--- Task item ---
Report the number of lines in the data below where the string "agent" shows up, and only that number.

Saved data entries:
───
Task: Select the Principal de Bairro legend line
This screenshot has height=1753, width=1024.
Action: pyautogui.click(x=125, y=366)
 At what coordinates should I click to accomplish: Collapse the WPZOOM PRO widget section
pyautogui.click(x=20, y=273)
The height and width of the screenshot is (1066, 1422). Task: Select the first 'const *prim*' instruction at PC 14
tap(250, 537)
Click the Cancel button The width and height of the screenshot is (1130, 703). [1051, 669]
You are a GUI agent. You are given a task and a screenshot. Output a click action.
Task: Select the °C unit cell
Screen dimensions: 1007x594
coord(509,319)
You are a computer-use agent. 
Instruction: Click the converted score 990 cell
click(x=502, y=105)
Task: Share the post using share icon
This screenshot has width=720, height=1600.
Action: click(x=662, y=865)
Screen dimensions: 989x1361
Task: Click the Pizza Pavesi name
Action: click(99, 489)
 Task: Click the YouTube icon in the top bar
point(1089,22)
───
--- Result for this exercise ---
2